- Assignment: Scan the records for the line containing "Where should I click to: Click the star"; extract it and all later lines, verbatim, through the end, and nothing before it.

- Extracted information:
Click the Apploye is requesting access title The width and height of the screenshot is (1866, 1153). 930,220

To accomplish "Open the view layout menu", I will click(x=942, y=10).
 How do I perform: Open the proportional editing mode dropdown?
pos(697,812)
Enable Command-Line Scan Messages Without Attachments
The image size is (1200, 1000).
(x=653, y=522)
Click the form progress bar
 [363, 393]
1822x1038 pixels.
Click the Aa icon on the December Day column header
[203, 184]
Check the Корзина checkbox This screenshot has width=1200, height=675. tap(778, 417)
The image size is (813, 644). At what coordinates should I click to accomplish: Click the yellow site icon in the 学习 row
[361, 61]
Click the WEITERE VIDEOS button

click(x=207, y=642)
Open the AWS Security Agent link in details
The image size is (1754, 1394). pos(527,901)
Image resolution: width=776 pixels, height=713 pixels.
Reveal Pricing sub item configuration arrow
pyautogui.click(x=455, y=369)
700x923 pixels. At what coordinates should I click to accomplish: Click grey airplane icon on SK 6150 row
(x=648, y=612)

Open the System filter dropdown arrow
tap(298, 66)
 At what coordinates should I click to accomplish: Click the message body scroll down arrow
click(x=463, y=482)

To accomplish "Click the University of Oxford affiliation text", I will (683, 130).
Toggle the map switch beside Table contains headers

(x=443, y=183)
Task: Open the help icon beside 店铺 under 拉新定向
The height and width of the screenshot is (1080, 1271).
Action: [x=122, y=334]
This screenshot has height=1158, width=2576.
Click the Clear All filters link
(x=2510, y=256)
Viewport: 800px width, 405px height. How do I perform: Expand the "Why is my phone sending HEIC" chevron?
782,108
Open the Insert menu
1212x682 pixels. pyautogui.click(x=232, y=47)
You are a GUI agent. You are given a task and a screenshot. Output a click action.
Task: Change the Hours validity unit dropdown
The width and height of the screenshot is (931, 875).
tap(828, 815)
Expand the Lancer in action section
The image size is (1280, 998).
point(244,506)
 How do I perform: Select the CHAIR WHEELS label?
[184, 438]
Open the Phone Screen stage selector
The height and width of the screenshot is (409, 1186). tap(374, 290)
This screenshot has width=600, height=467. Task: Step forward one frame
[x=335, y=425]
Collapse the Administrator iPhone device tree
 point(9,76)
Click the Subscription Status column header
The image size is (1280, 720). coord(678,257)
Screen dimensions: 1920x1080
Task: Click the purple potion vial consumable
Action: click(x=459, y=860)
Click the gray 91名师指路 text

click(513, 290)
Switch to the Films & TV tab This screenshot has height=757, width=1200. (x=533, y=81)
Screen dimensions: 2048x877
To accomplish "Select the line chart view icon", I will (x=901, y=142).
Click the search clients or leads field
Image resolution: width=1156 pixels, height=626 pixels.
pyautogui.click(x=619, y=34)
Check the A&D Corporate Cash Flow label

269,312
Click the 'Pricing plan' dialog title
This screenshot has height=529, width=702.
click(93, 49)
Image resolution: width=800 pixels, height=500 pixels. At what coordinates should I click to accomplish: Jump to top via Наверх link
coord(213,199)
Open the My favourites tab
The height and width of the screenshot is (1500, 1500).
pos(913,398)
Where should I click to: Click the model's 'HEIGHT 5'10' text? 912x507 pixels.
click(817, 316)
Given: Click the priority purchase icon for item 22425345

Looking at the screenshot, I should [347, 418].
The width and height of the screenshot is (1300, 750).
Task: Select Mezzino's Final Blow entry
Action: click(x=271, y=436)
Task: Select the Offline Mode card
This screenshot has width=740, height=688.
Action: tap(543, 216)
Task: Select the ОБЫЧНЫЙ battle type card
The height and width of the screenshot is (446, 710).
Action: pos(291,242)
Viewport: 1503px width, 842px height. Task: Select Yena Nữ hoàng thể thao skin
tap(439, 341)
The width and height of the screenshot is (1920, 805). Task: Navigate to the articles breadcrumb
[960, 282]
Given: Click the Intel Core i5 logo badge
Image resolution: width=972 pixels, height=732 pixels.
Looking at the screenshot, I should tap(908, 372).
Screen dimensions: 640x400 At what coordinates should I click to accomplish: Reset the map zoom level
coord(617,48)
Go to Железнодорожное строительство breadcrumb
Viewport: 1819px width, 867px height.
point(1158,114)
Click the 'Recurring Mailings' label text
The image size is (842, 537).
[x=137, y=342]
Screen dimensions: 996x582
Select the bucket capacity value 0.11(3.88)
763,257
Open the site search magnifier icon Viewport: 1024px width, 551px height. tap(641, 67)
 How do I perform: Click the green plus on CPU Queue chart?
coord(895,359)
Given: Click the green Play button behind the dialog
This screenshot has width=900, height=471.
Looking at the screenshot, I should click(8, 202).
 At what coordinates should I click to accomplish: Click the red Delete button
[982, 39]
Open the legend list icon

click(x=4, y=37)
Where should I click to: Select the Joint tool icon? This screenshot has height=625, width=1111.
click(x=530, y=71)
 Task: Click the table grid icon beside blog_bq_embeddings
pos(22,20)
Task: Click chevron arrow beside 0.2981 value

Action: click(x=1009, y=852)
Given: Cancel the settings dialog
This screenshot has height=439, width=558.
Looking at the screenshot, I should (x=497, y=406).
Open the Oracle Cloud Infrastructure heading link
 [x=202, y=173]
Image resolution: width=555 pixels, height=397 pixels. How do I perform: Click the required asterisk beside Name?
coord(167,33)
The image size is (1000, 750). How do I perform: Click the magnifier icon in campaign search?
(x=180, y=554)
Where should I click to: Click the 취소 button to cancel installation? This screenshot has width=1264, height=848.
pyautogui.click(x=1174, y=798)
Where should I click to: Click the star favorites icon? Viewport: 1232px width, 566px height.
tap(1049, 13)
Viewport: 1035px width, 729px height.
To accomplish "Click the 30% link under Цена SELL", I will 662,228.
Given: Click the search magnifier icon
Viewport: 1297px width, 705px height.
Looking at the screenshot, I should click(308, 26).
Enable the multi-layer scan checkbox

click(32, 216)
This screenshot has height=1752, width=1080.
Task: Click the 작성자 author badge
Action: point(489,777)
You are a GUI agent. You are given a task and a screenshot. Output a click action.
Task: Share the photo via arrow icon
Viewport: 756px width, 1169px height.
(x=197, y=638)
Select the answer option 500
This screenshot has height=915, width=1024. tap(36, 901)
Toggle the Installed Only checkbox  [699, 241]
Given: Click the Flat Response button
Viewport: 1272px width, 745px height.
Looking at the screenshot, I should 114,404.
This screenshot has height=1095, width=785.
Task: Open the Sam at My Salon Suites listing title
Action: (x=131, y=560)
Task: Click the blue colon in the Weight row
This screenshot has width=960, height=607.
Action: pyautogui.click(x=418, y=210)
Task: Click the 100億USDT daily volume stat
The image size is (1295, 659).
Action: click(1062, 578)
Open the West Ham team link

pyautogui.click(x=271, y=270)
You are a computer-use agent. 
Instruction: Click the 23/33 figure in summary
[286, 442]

- Answer:
Where should I click to: Click the star favorites icon? Viewport: 1232px width, 566px height.
tap(1049, 13)
Viewport: 1035px width, 729px height.
To accomplish "Click the 30% link under Цена SELL", I will 662,228.
Given: Click the search magnifier icon
Viewport: 1297px width, 705px height.
Looking at the screenshot, I should click(308, 26).
Enable the multi-layer scan checkbox

click(32, 216)
This screenshot has height=1752, width=1080.
Task: Click the 작성자 author badge
Action: point(489,777)
You are a GUI agent. You are given a task and a screenshot. Output a click action.
Task: Share the photo via arrow icon
Viewport: 756px width, 1169px height.
(x=197, y=638)
Select the answer option 500
This screenshot has height=915, width=1024. tap(36, 901)
Toggle the Installed Only checkbox  [699, 241]
Given: Click the Flat Response button
Viewport: 1272px width, 745px height.
Looking at the screenshot, I should 114,404.
This screenshot has height=1095, width=785.
Task: Open the Sam at My Salon Suites listing title
Action: (x=131, y=560)
Task: Click the blue colon in the Weight row
This screenshot has width=960, height=607.
Action: pyautogui.click(x=418, y=210)
Task: Click the 100億USDT daily volume stat
The image size is (1295, 659).
Action: click(1062, 578)
Open the West Ham team link

pyautogui.click(x=271, y=270)
You are a computer-use agent. 
Instruction: Click the 23/33 figure in summary
[286, 442]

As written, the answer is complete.